§ **What you are asked to do**: Transcribe all of the entries, matching each one exactly.

§ **Records for processing**:
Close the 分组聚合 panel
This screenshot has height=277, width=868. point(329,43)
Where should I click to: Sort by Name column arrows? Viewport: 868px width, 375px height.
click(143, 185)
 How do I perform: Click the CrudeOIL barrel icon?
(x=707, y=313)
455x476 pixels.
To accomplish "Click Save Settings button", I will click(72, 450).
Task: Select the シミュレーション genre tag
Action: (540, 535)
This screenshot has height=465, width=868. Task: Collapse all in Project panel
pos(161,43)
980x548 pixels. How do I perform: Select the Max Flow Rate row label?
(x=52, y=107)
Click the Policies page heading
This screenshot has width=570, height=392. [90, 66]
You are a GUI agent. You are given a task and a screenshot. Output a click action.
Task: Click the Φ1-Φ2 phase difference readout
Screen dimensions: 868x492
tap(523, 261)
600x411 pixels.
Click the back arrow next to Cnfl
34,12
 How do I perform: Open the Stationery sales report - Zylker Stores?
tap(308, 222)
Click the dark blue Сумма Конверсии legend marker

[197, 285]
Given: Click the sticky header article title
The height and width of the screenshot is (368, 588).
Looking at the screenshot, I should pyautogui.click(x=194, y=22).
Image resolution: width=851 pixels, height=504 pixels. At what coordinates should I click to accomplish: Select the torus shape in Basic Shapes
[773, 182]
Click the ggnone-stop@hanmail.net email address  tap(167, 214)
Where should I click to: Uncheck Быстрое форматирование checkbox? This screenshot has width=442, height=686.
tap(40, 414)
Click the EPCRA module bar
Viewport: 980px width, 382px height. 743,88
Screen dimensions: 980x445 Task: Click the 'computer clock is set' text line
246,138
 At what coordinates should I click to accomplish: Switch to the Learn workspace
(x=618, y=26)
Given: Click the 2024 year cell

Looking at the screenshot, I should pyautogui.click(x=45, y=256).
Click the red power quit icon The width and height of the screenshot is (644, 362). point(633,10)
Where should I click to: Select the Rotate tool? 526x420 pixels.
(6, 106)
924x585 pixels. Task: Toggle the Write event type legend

§ **Answer space**:
Close the 分组聚合 panel
This screenshot has height=277, width=868. point(329,43)
Where should I click to: Sort by Name column arrows? Viewport: 868px width, 375px height.
click(143, 185)
 How do I perform: Click the CrudeOIL barrel icon?
(x=707, y=313)
455x476 pixels.
To accomplish "Click Save Settings button", I will click(72, 450).
Task: Select the シミュレーション genre tag
Action: (540, 535)
This screenshot has height=465, width=868. Task: Collapse all in Project panel
pos(161,43)
980x548 pixels. How do I perform: Select the Max Flow Rate row label?
(x=52, y=107)
Click the Policies page heading
This screenshot has width=570, height=392. [90, 66]
You are a GUI agent. You are given a task and a screenshot. Output a click action.
Task: Click the Φ1-Φ2 phase difference readout
Screen dimensions: 868x492
tap(523, 261)
600x411 pixels.
Click the back arrow next to Cnfl
34,12
 How do I perform: Open the Stationery sales report - Zylker Stores?
tap(308, 222)
Click the dark blue Сумма Конверсии legend marker

[197, 285]
Given: Click the sticky header article title
The height and width of the screenshot is (368, 588).
Looking at the screenshot, I should pyautogui.click(x=194, y=22).
Image resolution: width=851 pixels, height=504 pixels. At what coordinates should I click to accomplish: Select the torus shape in Basic Shapes
[773, 182]
Click the ggnone-stop@hanmail.net email address  tap(167, 214)
Where should I click to: Uncheck Быстрое форматирование checkbox? This screenshot has width=442, height=686.
tap(40, 414)
Click the EPCRA module bar
Viewport: 980px width, 382px height. 743,88
Screen dimensions: 980x445 Task: Click the 'computer clock is set' text line
246,138
 At what coordinates should I click to accomplish: Switch to the Learn workspace
(x=618, y=26)
Given: Click the 2024 year cell

Looking at the screenshot, I should pyautogui.click(x=45, y=256).
Click the red power quit icon The width and height of the screenshot is (644, 362). point(633,10)
Where should I click to: Select the Rotate tool? 526x420 pixels.
(6, 106)
924x585 pixels. Task: Toggle the Write event type legend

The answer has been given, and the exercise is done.